A Private Matter?
On the importance of physical space for the value of art
In a time of increasing digitalization, it will become increasingly common in the future that we will not have to leave the house anymore to do everyday life activities like work, leisure or shopping. Through increasingly intelligent computer technology, we will be able to conduct everything from our private home, letting the virtual world define our social interaction and perception. Of course the question is: what happens to actual physical space and the concept of the public? Stepping back from this futuristic vision, it is notable that these questions are already today widely discussed - also in the art world.
In a recent article published in The Art Newspaper, author Blake Gopnik discusses the value of physical gallery space. In the last years, more and more art dealers have chosen to abandon the concept of a physical gallery space and to present their artists only at fairs or through the Internet. This is due to the increasing importance of art fairs and online sales, as well as avoiding high rents in art metropolises such as New York, London and Berlin (yes, also rents in this city are rising).
On the contrary, Marc Spiegler, director of Art Basel, explains that a physical gallery space is essential, not only to give some respect to and inspire the represented artists, but also to serve as a place for clients to visit. Furthermore, the location and space can already tell much about a gallery’s program.
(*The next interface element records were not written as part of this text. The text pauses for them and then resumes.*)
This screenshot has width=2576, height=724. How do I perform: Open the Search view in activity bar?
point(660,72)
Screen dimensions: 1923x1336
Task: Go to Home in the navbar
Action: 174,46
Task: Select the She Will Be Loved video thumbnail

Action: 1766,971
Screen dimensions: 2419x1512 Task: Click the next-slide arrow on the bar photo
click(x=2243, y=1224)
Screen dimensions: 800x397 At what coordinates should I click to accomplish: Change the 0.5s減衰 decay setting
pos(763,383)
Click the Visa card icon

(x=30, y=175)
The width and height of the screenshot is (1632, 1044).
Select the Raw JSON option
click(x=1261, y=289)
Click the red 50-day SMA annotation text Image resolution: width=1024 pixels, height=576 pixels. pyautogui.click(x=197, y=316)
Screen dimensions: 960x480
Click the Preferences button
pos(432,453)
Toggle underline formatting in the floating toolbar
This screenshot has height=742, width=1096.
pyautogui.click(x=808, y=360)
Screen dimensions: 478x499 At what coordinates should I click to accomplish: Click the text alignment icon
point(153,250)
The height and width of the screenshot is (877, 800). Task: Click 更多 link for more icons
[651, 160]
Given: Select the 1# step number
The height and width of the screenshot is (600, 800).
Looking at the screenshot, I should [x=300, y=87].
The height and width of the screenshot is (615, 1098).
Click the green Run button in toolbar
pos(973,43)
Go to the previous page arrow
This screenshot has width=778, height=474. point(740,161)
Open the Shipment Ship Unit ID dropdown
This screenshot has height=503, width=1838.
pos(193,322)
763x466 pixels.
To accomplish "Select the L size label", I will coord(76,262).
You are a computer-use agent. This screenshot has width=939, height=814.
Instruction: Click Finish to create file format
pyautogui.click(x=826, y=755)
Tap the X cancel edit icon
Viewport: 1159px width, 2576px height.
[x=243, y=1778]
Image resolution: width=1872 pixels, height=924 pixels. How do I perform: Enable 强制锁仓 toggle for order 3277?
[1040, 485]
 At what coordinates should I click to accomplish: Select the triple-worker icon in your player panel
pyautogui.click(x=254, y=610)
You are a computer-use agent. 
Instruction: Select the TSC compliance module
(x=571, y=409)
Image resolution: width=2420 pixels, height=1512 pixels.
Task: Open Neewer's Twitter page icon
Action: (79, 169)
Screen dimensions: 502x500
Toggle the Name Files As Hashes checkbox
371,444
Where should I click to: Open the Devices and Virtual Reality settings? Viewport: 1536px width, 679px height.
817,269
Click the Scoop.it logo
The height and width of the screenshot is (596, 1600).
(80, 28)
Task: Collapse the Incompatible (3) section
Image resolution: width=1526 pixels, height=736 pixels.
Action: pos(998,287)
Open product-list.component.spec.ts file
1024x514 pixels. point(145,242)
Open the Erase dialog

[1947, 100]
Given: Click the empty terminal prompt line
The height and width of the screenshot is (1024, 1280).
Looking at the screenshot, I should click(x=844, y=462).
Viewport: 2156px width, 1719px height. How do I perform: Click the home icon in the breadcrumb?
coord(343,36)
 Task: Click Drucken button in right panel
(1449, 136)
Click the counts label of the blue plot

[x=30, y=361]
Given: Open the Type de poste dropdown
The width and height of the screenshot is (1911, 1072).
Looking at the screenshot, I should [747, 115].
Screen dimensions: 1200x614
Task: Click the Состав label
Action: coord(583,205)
But is that really all that matters? Blake Gopnik answers this question with "no" by pointing to the importance of the cultural value of an artwork that is generated by the public. Bringing art exclusively to private spaces, a broader cultural value that is essential to the artworks’ value, will be lost. In the words of the author "to the extent that fairs and websites are pushing galleries to the margins, they are also marginalizing the art their clients present."